**Task list:**
(1) List the ways the strangers in the personal reflections respond when the writer greets them on the walk.
(2) Resume the personal reflections from their final sentence, keeping the same first-person voice.

**Quoted passage:**
What is life? Is it the impressions we leave on others or the world? Is it the impact we make? Is it nothing more than the ability to take in a breath? What is life? Am I wasting mine?
So sometimes I get bored on the train. Then this happens.
I live very close to a campsite, in quite a scenic location. So that means everyday there are lots of strangers walking along the roads around my house. Today like most other days I brought my dog for a walk. No matter what, I always try to say hi or hello to the people I meet, whether I know them or not. I’m always amazed by their reactions. Some will look away instantly and outright ignore my greeting. I can only assume that they’ve realized, yes I am a teenager and as such I’m clearly going to mug them. Others will return the greeting but their eyes glare at me, warning me not to pursue any further conversation. The rest all try, with varying degrees of success, to mask their surprise at the greeting. They then reply in kind before promptly walking past.
It’s kind of horrible to think that we as a society are terrified of talking to strangers. How long before we start to favor isolation over any form of communication?
I often wonder…
I often wonder, when people see me what do they think. I am not paranoid, nor will I live for the opinions of others. But still, I find myself wondering.

**Material provided:**

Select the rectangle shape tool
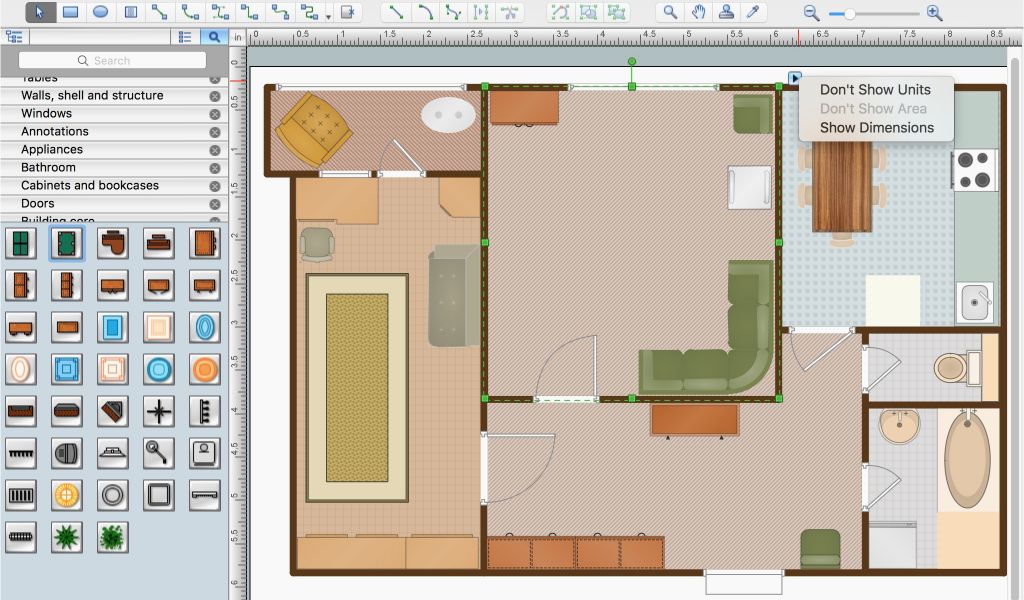Viewport: 1024px width, 600px height. pos(70,12)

**Answers given:**
(1)
- Some look away instantly and ignore the greeting outright.
- Some return the greeting, but their eyes glare, warning against any further conversation.
- The rest try, with varying success, to hide their surprise at the greeting, then reply in kind and promptly walk past.

(2)
What do my parents see when they look at me? When I talk to friends, what do they hear in my words? When I console someone in need, what do they see in my eyes. If I scream and shout at someone when they try to insult me, is it annoyance or admiration they feel? As strangers catch site of me, do they see a reckless youth or something else? When I talk to someone over the internet, do they believe my words or write them off as senseless flattery?
At night before I sleep this is what constantly plays through my head. What were they thinking? Why was that said? How did they feel?
In the end I’ll never know. But even if I did, it wouldn’t change anything. I am me, I have my own morals, ideals and beliefs. Nothing will ever change that. I will not allow anything or anyone to change me.
I hate all the silence.
The non texting silence, the non talking silence, the non writing silence, the non reading silence, the non watching tv silence, the non gaming silence.
In the silence all I hear are my thoughts.
Don’t let the silence do the talking.
My mind is my sanctuary, my sanctuary is crumbling.
“Yes I am, so what’s the solution.”
“Time I’m afraid.”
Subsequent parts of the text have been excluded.